For a dozen years I have lived in Lethem, a small community where everybody knows everybody’s business. The more prominent the person, the more his actions are scrutinized and exposed. Through the press and other information, I can see that other communities too are aware of many instances of misuse of public position, ordered or tolerated by higher power, for dishonest gain from public funds. All of us let it happen, and few have the courage to protest.
So the situation in my hometown reflects almost the whole country. The Chairman of our National Democratic Council is a basically honourable person who is not following party lines when he says the council was elected to represent all the citizens of the Region, to make regional policy for implemention by the regional administration. The head of that administration, appointed by the central government ministry, feels he has to protect the Region’s share of national funding by carrying out policies dictated by central government.

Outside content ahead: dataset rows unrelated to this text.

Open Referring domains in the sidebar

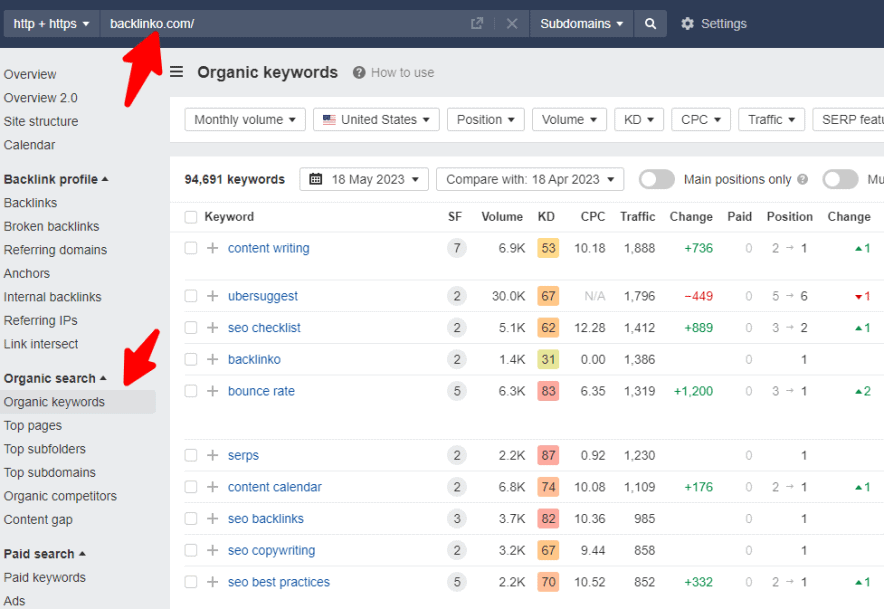click(55, 250)
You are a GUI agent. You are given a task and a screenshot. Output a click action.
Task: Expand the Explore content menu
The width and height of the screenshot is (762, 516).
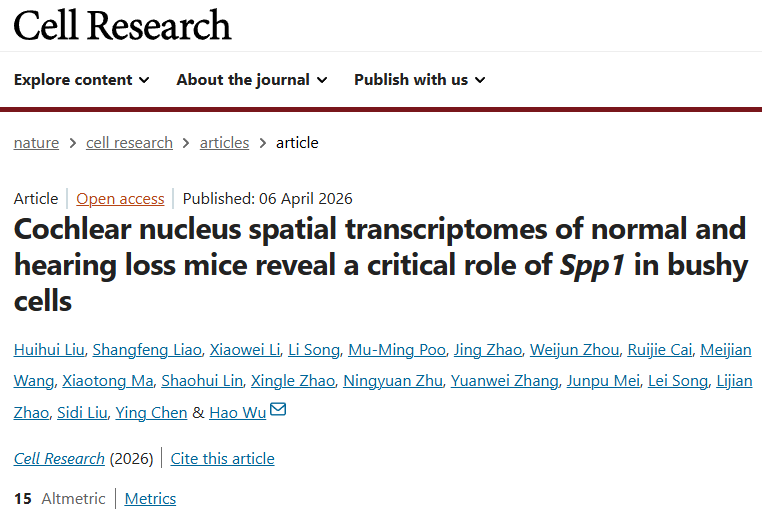point(82,80)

He doesn’t think he needs to explain anything to the people he governs, for his commanding personality will overcome any shadows from his past record or his current performance.
But both men understand that they owe their positions to party politics, and they know no other framework for exercising the power the people’s votes gave them.
To keep their positions, they feel, they have to carry on a political style which is all about fighting down the other party, even at the expense of ordinary people’s interests. And they both have to make the best living they can, and show success by worldly standards.
Why do we accept a system and a style of governance that is so clearly leading us downhill? Is it because we all seem condemned to an unending hustle to get by, if necessary at the expense of our fellow-citizens. And, in case it matters, at the expense of principles that are to most of us today only forgotten relics of a bygone age. How do we get out of this vortex? Do we want to – and if we want to, how can we – bring about the paramountcy of the common good?
It’s too late to address the voters about the elections, for most will vote along party lines anyway. Can we nevertheless hope that the voters, after the elections, will take their part in local – and ultimately national – governance, and insist on their direct role in decision-making that affects the daily lives of all of us. The alternative is plain to see.